**Goal of the exercise:**
Gather every line of the listing below that contains the string "height", and copy each of those lines in full.

**Provided material:**

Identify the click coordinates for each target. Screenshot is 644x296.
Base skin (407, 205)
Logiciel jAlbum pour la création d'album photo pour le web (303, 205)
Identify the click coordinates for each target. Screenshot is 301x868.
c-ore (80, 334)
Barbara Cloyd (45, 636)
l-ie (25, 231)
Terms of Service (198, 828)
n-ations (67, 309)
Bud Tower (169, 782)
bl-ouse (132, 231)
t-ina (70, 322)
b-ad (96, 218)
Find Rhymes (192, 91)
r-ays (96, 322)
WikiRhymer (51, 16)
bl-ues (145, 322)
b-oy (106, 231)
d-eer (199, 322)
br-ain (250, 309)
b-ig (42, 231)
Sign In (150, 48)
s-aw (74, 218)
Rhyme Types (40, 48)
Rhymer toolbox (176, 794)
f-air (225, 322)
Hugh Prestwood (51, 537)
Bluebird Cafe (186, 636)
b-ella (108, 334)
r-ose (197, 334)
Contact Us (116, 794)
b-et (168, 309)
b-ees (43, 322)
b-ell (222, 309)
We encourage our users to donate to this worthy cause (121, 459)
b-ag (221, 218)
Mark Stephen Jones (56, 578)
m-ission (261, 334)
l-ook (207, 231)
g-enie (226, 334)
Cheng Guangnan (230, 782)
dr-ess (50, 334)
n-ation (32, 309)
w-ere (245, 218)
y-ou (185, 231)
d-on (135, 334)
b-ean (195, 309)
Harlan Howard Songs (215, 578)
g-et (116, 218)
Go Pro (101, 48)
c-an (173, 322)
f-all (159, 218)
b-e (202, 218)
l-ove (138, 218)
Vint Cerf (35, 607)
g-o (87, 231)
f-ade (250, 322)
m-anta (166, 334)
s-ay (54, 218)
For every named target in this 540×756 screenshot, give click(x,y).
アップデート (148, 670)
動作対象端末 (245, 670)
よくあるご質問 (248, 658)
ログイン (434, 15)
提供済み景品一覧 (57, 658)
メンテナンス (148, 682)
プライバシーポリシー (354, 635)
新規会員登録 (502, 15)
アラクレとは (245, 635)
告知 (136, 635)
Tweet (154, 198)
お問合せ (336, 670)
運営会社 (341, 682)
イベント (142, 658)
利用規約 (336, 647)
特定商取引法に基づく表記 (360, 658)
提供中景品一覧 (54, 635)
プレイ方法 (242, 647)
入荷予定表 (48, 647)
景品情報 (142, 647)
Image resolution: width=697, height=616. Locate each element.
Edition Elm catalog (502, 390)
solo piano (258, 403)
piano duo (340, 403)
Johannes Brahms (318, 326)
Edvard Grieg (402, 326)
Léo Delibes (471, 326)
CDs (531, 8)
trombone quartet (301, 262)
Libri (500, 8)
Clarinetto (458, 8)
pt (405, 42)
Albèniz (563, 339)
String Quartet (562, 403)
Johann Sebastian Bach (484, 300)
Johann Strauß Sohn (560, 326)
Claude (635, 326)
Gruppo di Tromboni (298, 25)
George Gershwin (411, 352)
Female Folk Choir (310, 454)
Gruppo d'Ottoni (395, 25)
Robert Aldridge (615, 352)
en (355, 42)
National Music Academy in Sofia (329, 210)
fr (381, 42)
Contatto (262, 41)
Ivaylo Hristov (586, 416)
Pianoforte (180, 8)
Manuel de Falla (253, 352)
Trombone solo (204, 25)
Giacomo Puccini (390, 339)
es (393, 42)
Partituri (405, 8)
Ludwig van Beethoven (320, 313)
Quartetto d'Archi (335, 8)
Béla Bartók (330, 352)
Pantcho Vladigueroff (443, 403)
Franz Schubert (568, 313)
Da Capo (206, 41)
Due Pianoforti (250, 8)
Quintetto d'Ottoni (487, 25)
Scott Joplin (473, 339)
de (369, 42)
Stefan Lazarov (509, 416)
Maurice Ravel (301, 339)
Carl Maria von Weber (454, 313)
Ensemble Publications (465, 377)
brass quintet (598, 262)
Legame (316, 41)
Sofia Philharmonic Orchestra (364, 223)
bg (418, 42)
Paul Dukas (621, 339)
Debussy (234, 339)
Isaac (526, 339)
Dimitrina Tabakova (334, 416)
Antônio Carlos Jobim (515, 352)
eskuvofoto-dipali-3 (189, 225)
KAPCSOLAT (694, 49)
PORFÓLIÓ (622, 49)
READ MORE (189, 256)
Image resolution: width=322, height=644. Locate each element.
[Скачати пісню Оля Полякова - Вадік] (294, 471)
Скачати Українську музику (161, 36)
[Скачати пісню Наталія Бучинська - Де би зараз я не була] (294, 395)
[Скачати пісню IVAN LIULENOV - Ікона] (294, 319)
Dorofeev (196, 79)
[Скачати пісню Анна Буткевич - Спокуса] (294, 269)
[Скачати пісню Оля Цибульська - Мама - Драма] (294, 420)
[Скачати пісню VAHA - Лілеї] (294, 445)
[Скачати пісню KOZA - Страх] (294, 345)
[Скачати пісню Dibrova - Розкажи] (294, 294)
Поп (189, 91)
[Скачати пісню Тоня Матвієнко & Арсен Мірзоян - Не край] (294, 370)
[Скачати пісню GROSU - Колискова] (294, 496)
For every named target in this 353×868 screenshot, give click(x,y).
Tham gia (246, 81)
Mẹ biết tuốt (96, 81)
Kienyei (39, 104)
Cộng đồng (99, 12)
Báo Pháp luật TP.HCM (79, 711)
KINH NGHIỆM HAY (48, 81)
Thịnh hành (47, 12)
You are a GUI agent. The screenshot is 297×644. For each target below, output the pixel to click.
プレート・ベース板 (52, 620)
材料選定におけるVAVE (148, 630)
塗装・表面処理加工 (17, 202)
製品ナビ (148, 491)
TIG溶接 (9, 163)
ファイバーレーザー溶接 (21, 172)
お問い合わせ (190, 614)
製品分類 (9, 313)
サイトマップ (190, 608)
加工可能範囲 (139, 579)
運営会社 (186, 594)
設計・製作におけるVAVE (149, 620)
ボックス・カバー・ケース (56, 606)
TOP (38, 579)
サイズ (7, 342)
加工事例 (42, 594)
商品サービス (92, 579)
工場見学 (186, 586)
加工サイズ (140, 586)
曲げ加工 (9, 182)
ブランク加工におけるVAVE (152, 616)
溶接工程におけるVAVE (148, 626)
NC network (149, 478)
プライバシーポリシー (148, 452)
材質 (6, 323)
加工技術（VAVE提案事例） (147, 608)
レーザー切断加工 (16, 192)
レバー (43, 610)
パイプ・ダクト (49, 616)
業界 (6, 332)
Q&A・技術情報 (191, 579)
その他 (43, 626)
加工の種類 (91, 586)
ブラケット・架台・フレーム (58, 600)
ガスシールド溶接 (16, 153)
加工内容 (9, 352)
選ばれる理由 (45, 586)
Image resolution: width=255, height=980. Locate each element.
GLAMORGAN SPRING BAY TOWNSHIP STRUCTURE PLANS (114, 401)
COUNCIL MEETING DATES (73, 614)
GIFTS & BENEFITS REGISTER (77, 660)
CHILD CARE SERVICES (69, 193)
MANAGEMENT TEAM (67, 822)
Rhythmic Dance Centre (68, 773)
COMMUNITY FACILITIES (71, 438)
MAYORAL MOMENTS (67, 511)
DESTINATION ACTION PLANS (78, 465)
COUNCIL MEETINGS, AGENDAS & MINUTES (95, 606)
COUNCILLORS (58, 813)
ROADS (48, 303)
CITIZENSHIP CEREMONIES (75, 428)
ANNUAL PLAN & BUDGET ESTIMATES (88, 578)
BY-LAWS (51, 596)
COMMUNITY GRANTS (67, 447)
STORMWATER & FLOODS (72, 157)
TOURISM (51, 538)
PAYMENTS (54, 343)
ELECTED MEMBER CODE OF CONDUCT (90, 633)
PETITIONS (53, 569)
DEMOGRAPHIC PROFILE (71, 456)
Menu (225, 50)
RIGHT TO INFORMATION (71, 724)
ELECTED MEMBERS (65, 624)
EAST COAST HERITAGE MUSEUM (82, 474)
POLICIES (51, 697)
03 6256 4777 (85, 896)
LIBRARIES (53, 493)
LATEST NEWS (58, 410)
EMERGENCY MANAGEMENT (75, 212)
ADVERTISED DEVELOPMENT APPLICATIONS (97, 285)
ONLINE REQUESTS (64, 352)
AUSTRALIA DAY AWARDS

**Solved problem:**
Image resolution: width=697, height=616. Locate each element.
Image resolution: width=322, height=644. Locate each element.
Image resolution: width=255, height=980. Locate each element.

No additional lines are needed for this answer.